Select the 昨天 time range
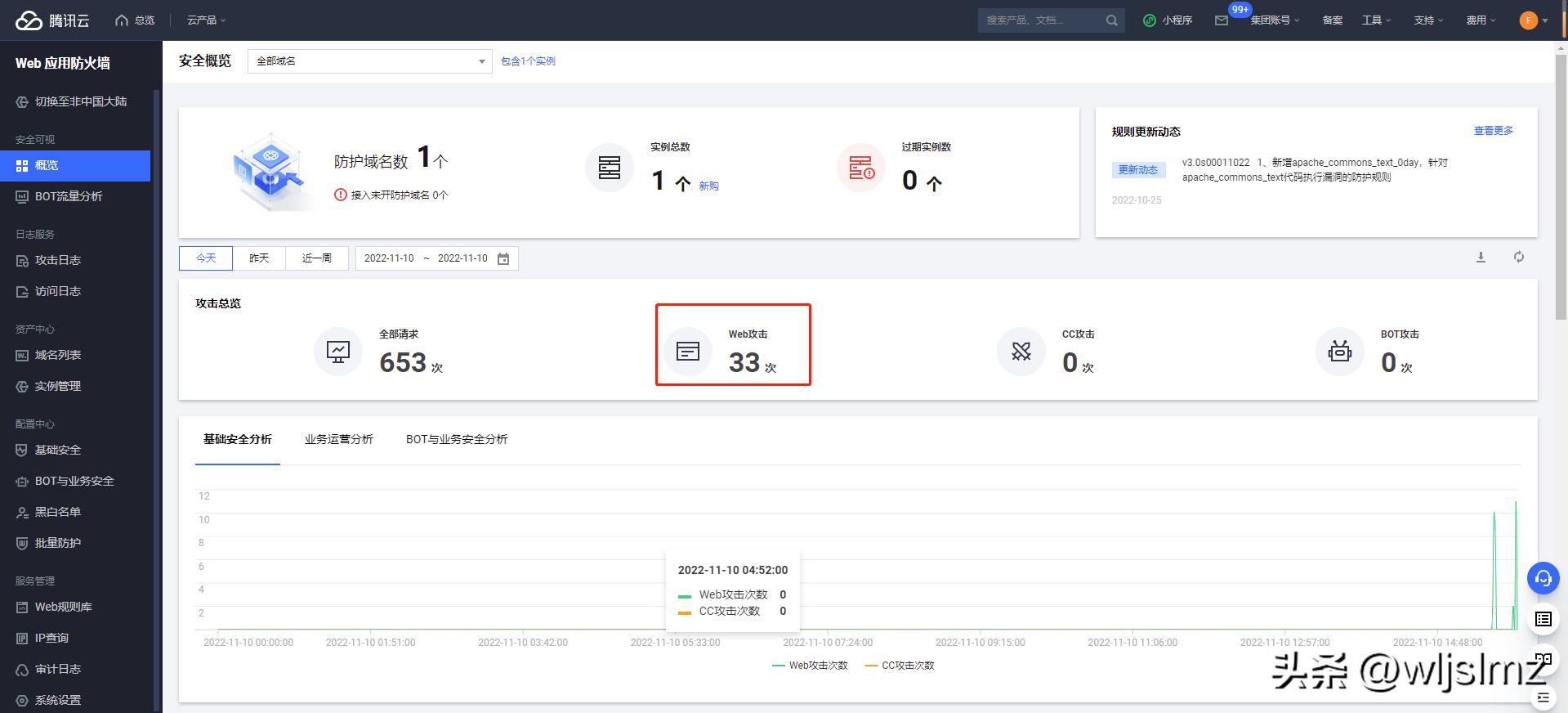 click(259, 258)
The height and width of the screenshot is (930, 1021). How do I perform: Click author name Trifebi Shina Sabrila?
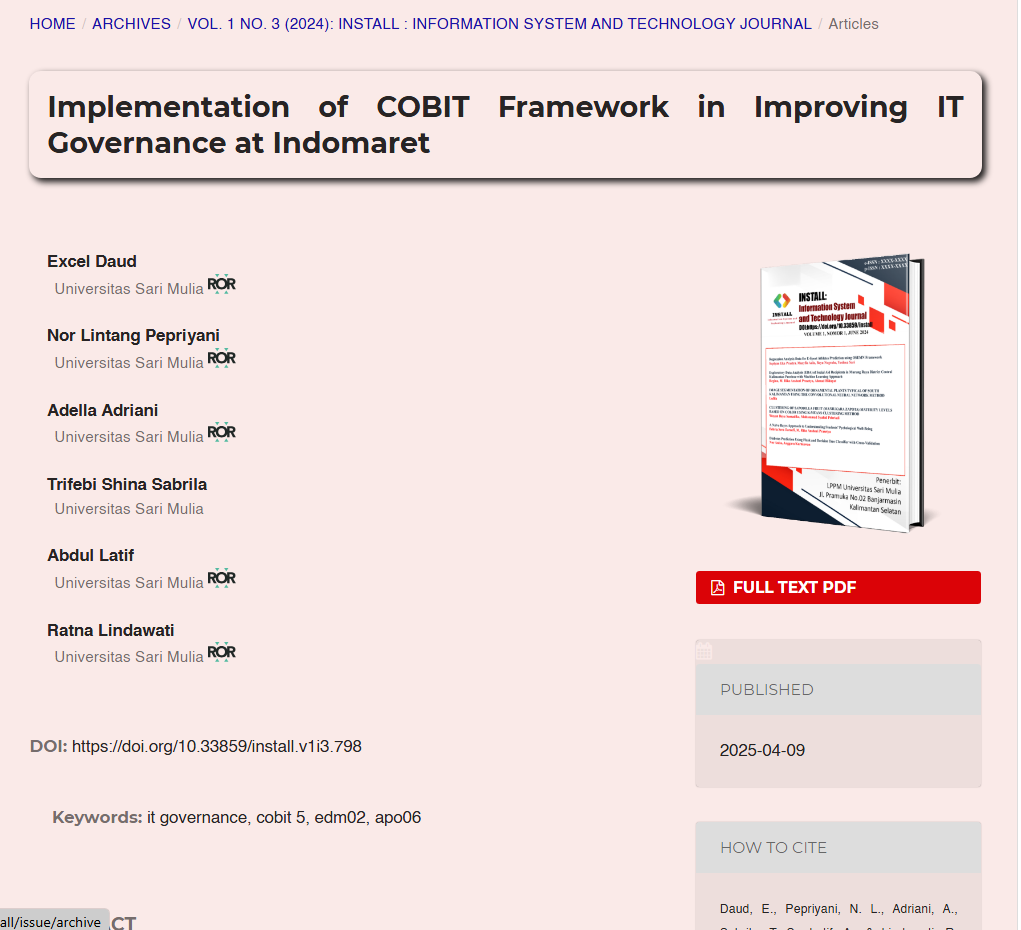pyautogui.click(x=127, y=484)
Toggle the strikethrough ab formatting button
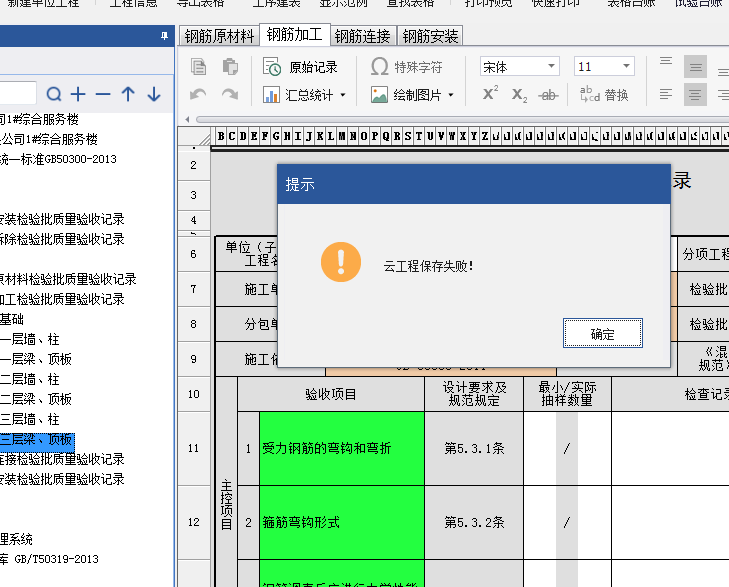The height and width of the screenshot is (587, 729). click(548, 95)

- **The problem**: Rewrite all of the rows above, replacing "time range" with "date range" and keeping everything else the same. Leave the pictures out.

- **Solved problem**:
Select the 昨天 date range
 click(259, 258)
The height and width of the screenshot is (930, 1021). How do I perform: Click author name Trifebi Shina Sabrila?
pyautogui.click(x=127, y=484)
Toggle the strikethrough ab formatting button
The height and width of the screenshot is (587, 729). click(548, 95)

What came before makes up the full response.